Stored data:
+---+

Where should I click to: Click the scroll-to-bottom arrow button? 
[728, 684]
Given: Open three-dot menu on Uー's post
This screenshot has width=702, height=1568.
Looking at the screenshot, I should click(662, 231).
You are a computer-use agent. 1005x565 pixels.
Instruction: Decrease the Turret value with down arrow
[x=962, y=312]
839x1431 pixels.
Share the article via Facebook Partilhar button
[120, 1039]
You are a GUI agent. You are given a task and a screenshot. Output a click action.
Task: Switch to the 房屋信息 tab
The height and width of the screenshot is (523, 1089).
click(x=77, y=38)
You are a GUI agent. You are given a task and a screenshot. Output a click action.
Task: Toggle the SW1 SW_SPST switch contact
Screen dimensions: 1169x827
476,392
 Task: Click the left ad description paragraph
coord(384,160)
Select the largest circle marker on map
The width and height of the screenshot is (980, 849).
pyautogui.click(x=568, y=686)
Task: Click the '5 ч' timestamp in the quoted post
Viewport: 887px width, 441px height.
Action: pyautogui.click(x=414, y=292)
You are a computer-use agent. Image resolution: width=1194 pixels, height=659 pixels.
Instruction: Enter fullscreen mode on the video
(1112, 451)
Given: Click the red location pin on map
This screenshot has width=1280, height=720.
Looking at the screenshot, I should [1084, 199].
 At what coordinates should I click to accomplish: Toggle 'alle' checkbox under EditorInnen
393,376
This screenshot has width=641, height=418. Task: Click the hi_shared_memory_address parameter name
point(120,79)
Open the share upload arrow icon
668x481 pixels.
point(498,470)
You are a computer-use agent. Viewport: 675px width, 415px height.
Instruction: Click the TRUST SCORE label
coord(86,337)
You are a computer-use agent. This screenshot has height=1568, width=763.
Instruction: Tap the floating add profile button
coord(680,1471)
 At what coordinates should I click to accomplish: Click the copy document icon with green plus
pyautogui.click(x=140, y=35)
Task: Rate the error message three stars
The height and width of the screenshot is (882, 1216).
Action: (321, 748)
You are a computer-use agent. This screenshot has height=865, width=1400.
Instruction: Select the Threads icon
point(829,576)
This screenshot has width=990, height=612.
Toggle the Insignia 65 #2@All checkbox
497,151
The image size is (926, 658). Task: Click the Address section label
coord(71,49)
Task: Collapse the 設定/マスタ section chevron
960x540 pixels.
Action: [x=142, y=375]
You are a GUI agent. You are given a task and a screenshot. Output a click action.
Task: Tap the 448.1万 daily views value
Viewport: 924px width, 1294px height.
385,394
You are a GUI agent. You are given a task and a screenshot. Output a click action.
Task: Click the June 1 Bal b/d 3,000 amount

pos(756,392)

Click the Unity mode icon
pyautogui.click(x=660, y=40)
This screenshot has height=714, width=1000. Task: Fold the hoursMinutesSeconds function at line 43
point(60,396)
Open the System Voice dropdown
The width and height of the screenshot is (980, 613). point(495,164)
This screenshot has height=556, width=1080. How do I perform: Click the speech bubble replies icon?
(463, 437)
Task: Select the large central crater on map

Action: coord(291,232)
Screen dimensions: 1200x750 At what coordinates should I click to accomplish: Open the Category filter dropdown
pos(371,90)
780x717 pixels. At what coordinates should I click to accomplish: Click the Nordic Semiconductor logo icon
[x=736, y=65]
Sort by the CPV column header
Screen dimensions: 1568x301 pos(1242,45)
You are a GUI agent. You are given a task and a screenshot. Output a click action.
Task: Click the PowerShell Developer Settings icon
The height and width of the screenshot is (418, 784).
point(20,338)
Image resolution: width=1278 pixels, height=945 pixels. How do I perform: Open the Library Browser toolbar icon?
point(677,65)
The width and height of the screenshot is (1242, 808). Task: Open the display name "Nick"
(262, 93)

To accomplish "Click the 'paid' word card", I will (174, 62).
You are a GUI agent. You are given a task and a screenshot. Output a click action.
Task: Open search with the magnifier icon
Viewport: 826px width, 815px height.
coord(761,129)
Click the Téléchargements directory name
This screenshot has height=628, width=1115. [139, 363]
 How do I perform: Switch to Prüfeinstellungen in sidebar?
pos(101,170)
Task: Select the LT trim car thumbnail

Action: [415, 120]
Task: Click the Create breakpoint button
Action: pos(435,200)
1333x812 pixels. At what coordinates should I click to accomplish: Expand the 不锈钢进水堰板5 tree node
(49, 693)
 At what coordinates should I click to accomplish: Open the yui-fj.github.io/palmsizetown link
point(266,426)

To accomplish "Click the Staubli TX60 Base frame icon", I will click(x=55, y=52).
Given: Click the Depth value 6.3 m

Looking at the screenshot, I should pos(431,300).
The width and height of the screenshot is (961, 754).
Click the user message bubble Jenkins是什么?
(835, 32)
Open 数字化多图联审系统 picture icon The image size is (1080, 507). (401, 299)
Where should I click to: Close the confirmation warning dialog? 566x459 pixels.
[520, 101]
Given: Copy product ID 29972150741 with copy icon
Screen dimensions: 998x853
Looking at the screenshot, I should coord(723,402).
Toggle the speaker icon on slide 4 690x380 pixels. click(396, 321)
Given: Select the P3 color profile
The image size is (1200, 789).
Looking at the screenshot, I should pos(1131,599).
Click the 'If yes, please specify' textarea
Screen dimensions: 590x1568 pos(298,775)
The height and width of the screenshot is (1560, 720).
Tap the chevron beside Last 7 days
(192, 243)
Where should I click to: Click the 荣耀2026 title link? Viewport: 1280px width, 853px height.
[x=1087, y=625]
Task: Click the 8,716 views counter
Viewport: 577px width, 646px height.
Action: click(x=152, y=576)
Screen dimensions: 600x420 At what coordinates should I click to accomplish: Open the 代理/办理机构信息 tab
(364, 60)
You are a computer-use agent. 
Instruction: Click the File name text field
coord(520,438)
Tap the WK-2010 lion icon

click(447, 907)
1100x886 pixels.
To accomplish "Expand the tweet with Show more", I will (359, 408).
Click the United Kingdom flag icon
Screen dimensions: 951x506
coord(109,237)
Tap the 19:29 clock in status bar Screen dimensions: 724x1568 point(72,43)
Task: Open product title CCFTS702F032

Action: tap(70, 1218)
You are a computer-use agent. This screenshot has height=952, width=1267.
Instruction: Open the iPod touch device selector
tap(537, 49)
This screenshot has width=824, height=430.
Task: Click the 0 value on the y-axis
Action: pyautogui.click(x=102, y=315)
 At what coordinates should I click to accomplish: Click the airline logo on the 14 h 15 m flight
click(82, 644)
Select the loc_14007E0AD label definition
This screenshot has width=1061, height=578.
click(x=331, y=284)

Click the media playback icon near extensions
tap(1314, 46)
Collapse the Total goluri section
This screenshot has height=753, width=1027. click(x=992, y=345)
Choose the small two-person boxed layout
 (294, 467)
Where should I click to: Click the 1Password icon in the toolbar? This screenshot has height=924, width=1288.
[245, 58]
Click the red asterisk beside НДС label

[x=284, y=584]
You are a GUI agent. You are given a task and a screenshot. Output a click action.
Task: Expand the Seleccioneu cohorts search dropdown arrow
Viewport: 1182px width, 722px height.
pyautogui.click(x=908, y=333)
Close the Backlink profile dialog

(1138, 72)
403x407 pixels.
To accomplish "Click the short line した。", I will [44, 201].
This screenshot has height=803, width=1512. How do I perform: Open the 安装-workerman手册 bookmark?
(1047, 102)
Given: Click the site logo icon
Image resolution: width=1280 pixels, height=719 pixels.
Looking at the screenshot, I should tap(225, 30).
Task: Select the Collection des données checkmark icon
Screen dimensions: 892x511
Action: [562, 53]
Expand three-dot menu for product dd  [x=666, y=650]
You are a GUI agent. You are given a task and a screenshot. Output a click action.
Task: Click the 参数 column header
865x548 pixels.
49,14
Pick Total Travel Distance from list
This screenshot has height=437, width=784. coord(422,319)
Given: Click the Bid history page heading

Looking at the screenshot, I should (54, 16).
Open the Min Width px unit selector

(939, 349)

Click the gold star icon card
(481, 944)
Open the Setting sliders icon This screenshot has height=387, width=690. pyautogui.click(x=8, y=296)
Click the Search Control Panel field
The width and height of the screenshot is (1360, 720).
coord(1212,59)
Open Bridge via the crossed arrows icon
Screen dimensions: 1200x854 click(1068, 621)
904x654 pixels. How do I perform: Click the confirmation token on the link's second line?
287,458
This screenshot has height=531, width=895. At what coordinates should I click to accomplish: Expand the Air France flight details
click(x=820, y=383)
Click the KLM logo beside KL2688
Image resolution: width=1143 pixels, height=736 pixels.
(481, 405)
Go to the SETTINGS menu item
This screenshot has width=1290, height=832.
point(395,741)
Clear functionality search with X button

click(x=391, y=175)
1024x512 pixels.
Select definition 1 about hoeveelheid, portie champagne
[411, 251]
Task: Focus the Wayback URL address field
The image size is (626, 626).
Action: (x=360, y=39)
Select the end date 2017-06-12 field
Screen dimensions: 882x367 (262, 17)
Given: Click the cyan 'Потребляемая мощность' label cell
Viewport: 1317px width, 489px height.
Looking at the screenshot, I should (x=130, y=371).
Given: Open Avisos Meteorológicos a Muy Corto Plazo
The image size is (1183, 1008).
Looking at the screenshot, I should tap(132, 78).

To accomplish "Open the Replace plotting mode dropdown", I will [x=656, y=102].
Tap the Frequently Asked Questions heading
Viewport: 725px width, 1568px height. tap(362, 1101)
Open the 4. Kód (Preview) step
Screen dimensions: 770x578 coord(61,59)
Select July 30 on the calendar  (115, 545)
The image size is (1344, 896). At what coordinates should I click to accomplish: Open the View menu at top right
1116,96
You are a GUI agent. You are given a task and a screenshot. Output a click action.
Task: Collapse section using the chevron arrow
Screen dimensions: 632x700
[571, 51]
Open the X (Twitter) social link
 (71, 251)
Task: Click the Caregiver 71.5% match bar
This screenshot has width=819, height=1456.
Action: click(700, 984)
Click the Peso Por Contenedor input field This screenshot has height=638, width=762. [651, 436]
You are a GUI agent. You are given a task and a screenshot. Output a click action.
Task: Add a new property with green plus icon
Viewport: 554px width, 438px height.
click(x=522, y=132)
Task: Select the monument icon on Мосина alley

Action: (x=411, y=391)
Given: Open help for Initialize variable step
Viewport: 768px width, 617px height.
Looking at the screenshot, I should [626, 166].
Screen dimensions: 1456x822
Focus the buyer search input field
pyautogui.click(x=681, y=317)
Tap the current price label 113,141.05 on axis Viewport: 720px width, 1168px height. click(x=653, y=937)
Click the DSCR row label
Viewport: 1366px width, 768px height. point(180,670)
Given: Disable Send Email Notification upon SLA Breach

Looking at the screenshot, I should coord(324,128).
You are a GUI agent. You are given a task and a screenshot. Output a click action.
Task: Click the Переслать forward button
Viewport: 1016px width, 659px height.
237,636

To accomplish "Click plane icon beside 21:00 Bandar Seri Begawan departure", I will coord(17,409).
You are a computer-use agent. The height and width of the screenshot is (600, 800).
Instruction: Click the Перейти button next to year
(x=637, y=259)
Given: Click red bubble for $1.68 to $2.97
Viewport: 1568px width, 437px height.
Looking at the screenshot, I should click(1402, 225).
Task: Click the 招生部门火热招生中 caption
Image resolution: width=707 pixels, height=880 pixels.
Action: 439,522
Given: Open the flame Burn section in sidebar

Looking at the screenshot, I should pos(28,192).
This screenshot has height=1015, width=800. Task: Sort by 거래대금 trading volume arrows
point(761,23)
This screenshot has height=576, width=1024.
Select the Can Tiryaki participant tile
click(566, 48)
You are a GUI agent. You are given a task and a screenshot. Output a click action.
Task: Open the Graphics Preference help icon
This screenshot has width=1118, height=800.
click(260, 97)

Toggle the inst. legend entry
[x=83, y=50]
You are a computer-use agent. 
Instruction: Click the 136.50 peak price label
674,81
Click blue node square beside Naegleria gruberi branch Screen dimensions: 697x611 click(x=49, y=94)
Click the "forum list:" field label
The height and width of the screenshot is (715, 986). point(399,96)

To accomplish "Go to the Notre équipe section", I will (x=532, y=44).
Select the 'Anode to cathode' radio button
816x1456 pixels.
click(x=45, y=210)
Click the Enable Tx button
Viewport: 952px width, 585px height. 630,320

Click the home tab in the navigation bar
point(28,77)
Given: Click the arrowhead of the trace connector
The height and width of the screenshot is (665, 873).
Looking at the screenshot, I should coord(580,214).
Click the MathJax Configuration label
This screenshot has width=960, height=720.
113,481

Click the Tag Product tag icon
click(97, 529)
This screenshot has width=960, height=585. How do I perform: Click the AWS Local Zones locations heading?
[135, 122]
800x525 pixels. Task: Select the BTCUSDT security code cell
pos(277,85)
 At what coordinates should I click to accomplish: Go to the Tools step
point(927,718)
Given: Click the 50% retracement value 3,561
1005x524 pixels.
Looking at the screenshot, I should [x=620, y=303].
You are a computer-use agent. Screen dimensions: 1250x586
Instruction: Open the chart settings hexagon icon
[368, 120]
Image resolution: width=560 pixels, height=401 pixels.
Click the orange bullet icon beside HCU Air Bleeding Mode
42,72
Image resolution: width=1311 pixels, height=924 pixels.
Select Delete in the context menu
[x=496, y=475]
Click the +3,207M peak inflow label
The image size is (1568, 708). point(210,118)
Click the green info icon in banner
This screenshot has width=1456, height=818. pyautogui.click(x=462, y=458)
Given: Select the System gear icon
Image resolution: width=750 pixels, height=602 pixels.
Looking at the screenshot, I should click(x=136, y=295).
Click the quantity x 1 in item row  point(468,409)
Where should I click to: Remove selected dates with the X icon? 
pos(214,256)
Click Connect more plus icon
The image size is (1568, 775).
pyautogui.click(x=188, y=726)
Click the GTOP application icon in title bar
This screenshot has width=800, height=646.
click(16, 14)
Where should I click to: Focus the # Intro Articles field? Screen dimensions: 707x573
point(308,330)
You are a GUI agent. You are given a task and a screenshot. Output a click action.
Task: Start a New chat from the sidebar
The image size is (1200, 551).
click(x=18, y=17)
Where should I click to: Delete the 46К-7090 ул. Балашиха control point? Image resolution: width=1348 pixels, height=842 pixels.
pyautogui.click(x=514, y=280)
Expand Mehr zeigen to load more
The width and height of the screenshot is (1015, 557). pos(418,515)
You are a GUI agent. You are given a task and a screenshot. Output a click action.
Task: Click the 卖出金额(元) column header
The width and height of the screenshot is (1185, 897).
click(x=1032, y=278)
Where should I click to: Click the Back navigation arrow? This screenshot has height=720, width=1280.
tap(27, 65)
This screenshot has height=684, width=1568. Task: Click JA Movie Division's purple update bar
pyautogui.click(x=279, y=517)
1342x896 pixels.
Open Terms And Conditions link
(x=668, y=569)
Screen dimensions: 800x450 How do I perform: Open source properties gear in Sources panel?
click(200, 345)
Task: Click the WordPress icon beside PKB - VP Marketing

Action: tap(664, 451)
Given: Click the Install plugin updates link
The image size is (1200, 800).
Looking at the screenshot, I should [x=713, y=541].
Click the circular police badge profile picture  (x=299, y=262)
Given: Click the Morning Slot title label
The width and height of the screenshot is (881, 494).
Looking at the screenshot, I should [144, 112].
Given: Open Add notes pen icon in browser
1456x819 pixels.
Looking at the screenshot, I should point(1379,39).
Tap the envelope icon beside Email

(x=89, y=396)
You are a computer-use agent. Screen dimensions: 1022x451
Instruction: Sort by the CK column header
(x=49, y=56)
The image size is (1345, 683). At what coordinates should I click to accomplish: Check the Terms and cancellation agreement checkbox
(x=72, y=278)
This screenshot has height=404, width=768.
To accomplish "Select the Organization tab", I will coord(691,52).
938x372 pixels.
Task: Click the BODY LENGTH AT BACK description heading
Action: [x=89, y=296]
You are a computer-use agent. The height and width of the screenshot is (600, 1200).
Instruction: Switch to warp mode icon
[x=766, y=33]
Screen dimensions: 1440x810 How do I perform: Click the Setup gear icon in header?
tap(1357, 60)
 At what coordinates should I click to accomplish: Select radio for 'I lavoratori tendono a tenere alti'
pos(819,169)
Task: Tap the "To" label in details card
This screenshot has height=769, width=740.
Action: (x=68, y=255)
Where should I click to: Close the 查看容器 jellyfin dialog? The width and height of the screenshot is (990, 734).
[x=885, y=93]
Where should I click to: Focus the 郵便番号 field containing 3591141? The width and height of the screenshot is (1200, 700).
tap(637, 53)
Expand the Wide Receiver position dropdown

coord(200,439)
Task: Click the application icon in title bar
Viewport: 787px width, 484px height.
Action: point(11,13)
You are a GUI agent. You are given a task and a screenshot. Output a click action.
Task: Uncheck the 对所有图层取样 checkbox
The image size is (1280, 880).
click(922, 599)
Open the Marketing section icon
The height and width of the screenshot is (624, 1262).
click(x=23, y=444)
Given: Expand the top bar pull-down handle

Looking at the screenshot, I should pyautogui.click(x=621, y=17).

+---+

• **What is needed**: Could you reproduce, exactly, every line above from the line with "Given: Click the cyan" to the line with "Select July 30", and no other line? Both ends count.

• **Exercise response**:
Given: Click the cyan 'Потребляемая мощность' label cell
Viewport: 1317px width, 489px height.
Looking at the screenshot, I should (x=130, y=371).
Given: Open Avisos Meteorológicos a Muy Corto Plazo
The image size is (1183, 1008).
Looking at the screenshot, I should tap(132, 78).

To accomplish "Open the Replace plotting mode dropdown", I will [x=656, y=102].
Tap the Frequently Asked Questions heading
Viewport: 725px width, 1568px height. tap(362, 1101)
Open the 4. Kód (Preview) step
Screen dimensions: 770x578 coord(61,59)
Select July 30 on the calendar  (115, 545)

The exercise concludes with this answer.